**本文:**
2024年3月27日水曜日

富岡八幡宮、伊能忠敬、佐川急便と一宮神輿

3月17日、隅田川の向こう、深川スポーツセンターでダンスの競技会があった。

昼休みに深川不動を見物した。
夕方、すべて競技が終わってからまだ明るかったので富岡八幡宮に来た。深川不動同様2004年以来、20年ぶり。
2024₋03₋17 17:24
西の鳥居
このあたり現在は民家があるが、かつては西の永代寺と一体の敷地だった。永代寺が廃寺となり深川不動ができてからも、深川公園として広かったが、いまは江東区富岡出張所など建物が多く不動堂との一体感がない。
どうせなら南の永代通りに面した大鳥居から入ってみる。

17:27
富岡八幡は東京10社の一つ。
もともと天皇が祭祀の折に勅使を派遣する神社を勅祭社と呼び、畿内に22社あったが、東京遷都のあと、関東であらたに12社を選び准勅祭社とした。そのうち埼玉の鷲宮神社、府中の大國魂神社を除いた10社を東京10社という。これは以前書いた。

**与えられた情報:**
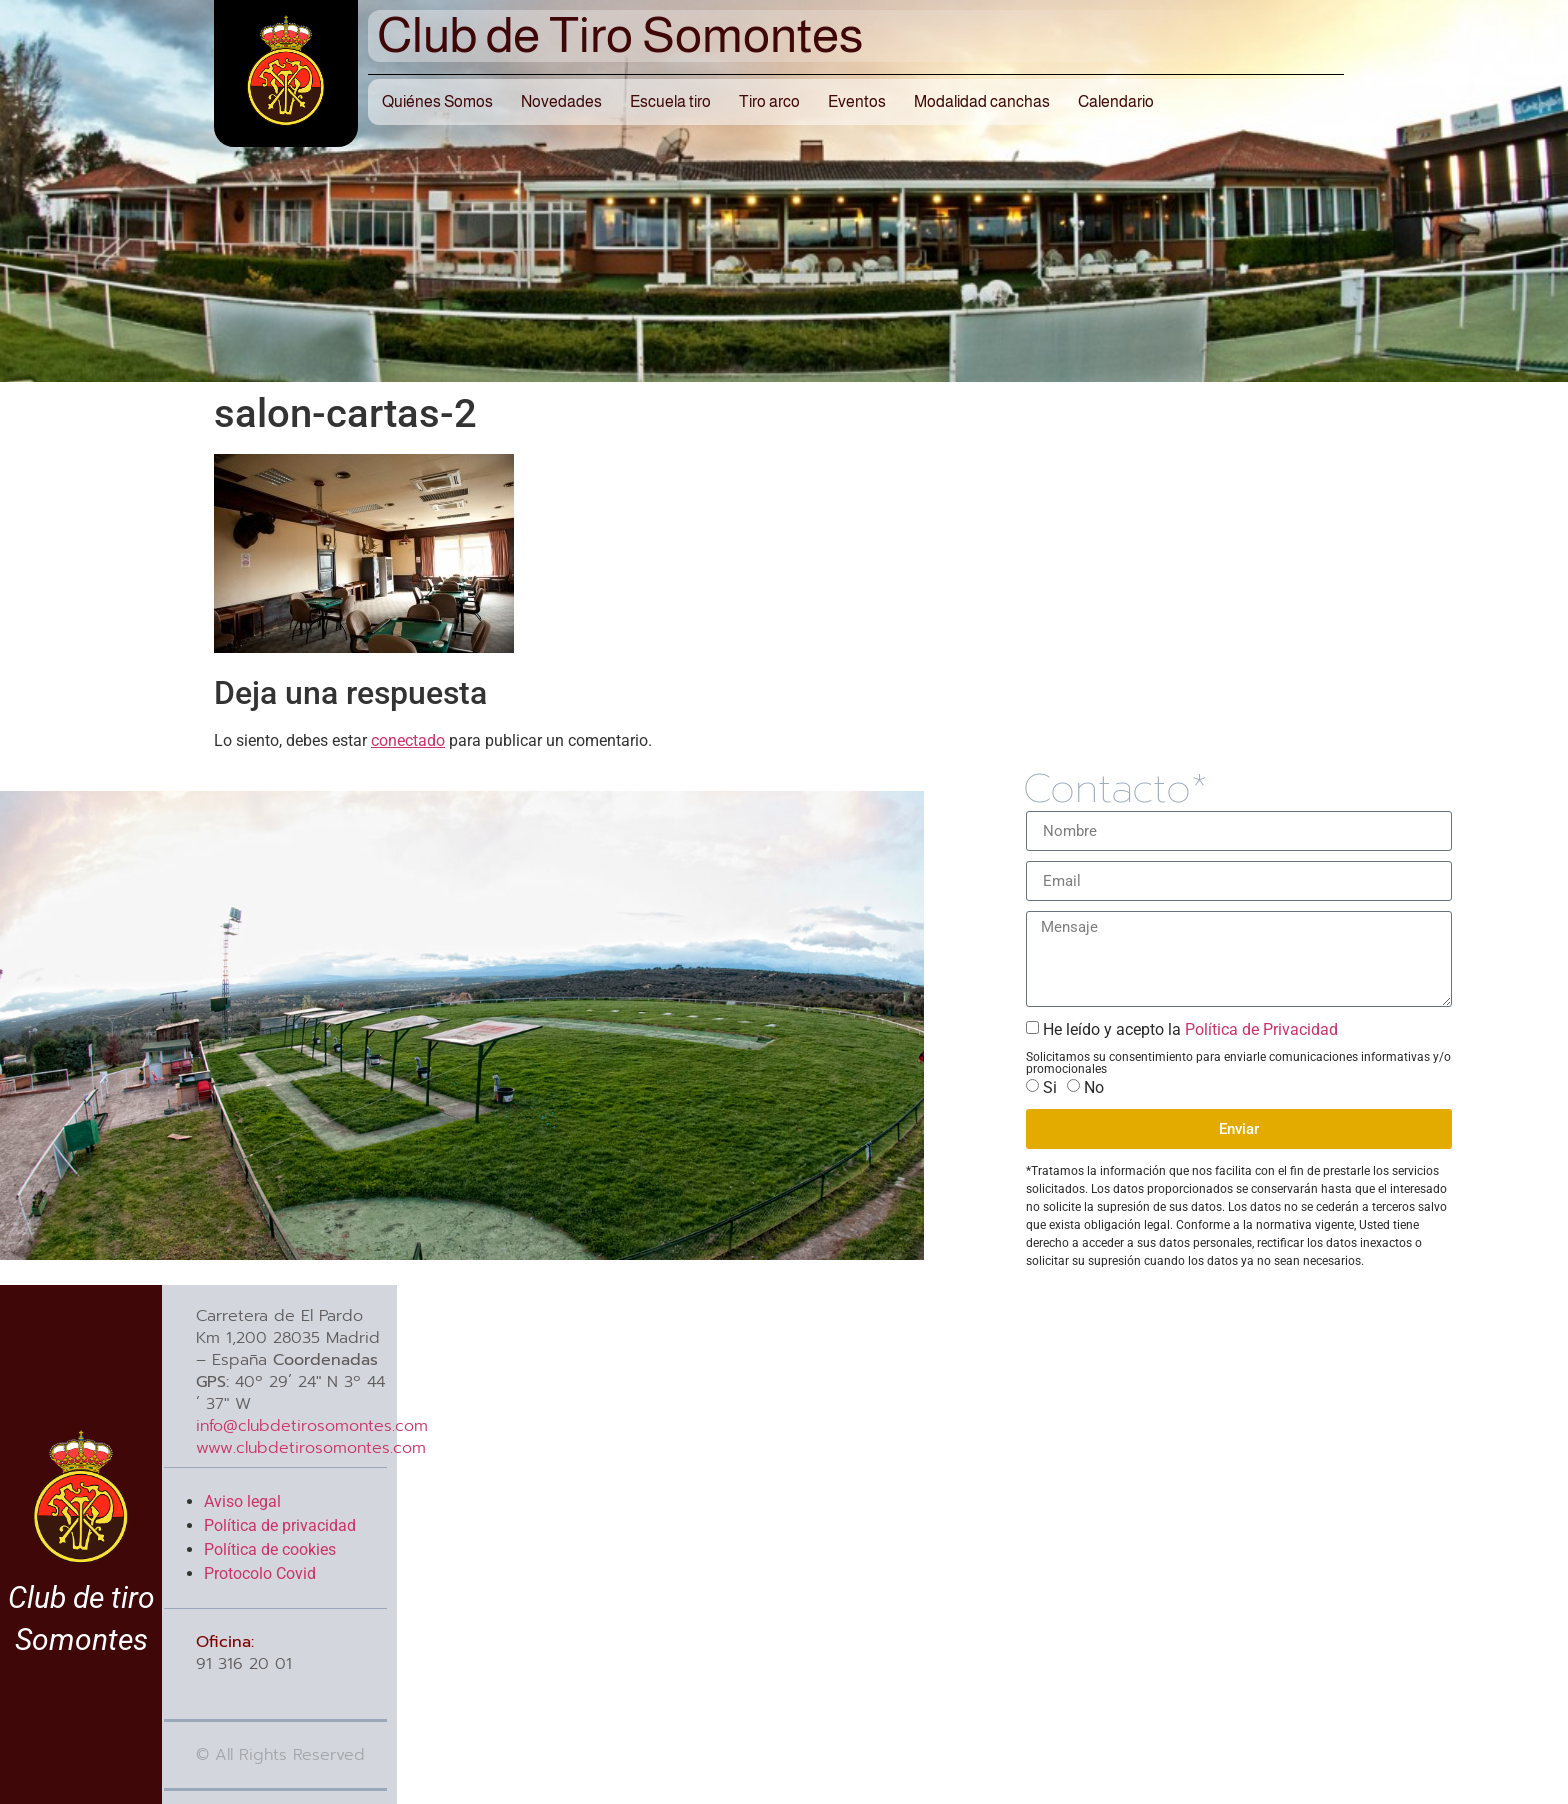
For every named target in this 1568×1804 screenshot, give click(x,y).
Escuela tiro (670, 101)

**作業内容:** 上の富岡八幡宮を訪れた記事のうち、「昼休みに深川不動を見物した。」を含む語句で始まり「社という。これは以前書いた。」で終わる部分を、一字も変えずにそのまま書き写してください。

**完全な出力:**
昼休みに深川不動を見物した。
夕方、すべて競技が終わってからまだ明るかったので富岡八幡宮に来た。深川不動同様2004年以来、20年ぶり。
2024₋03₋17 17:24
西の鳥居
このあたり現在は民家があるが、かつては西の永代寺と一体の敷地だった。永代寺が廃寺となり深川不動ができてからも、深川公園として広かったが、いまは江東区富岡出張所など建物が多く不動堂との一体感がない。
どうせなら南の永代通りに面した大鳥居から入ってみる。

17:27
富岡八幡は東京10社の一つ。
もともと天皇が祭祀の折に勅使を派遣する神社を勅祭社と呼び、畿内に22社あったが、東京遷都のあと、関東であらたに12社を選び准勅祭社とした。そのうち埼玉の鷲宮神社、府中の大國魂神社を除いた10社を東京10社という。これは以前書いた。